ODS 1
Pela primeira vez, Lei Maria da Penha defende prostituta
Em decisão inédita no país, Justiça do Rio usa legislação que pune violência doméstica para condenar agressor de garota de programa
No ano em que completa uma década, a Lei Maria da Penha passa a ser capaz de proteger ainda mais mulheres: numa decisão inédita, a Segunda Câmara Criminal do Tribunal de Justiça do Rio aplicou a legislação – voltada a punir a violência doméstica – no caso da agressão de uma prostituta carioca de 37 anos, espancada por um cliente.

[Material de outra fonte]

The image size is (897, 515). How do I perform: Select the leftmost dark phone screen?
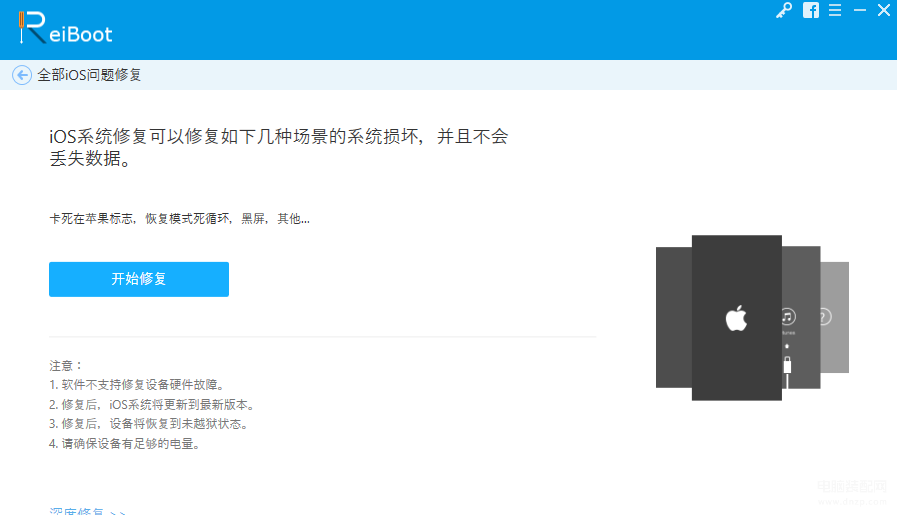(x=674, y=318)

O mandado de prisão contra o agressor, um empresário divorciado de 55 anos, morador da Tijuca, será expedido em três semanas, no máximo. Como prevê a Lei Maria da Penha, a pena, por lesão corporal gravíssima, foi acrescida em um terço e será de dois anos e oito meses.

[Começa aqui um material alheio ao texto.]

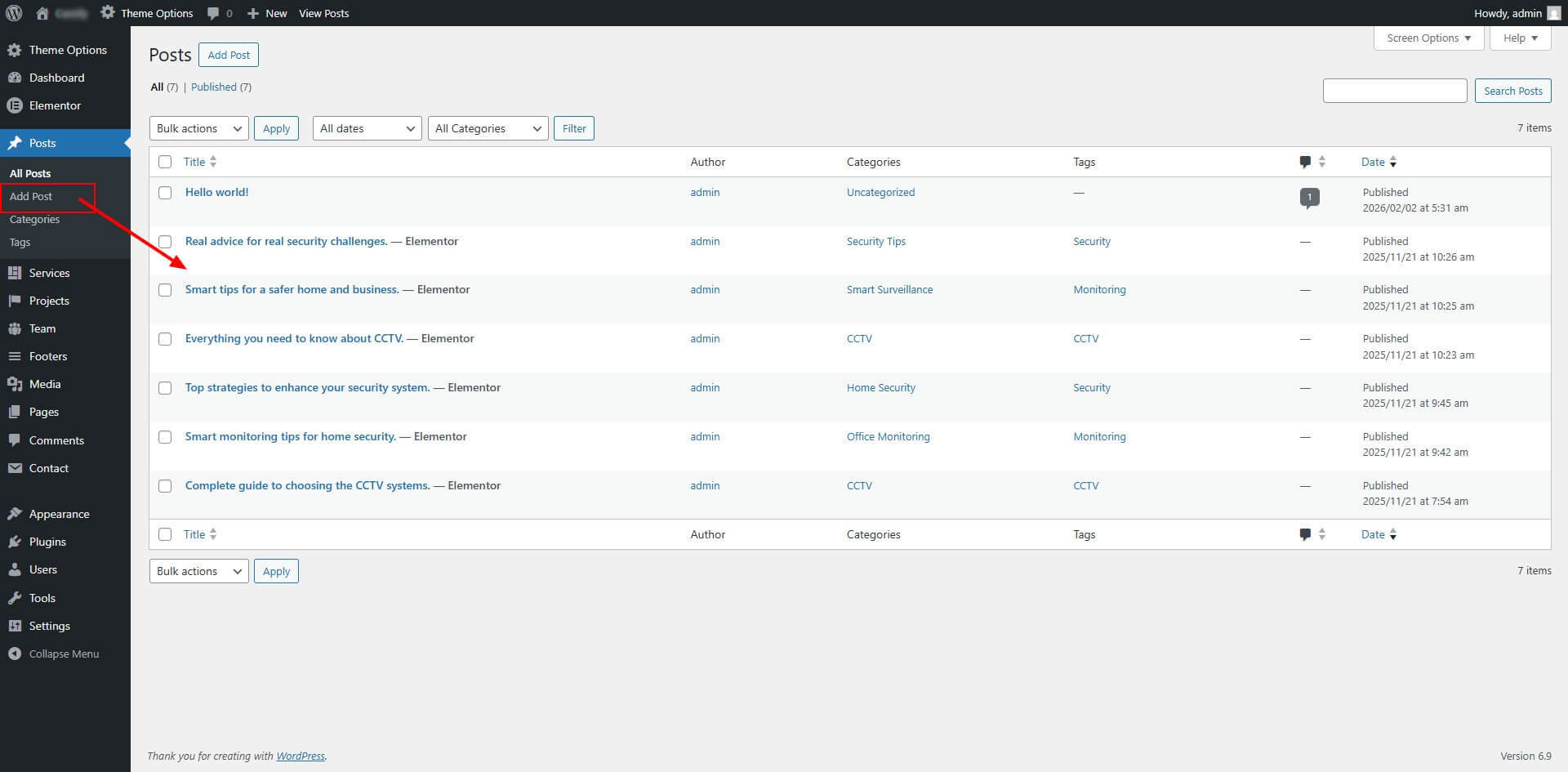Click the Elementor icon in sidebar
This screenshot has width=1568, height=772.
click(14, 105)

O caso, que chama a atenção do meio jurídico, começou a tramitar em 2013, ano em que uma garota de programa, na época com 33 anos, moradora da Barra da Tijuca, sofreu lesões corporais graves – um soco que recebeu na boca fez com que perdesse dentes e passasse a ter comprometimento permanente na mastigação. O ataque de fúria partiu de um cliente, com quem ela se relacionava há seis anos. A defesa do réu sempre bateu na tecla de que a vítima era garota de programa e, portanto, não havia relação de afeto que justificasse o julgamento numa Vara da Violência Doméstica e Familiar, para onde o processo fora encaminhado.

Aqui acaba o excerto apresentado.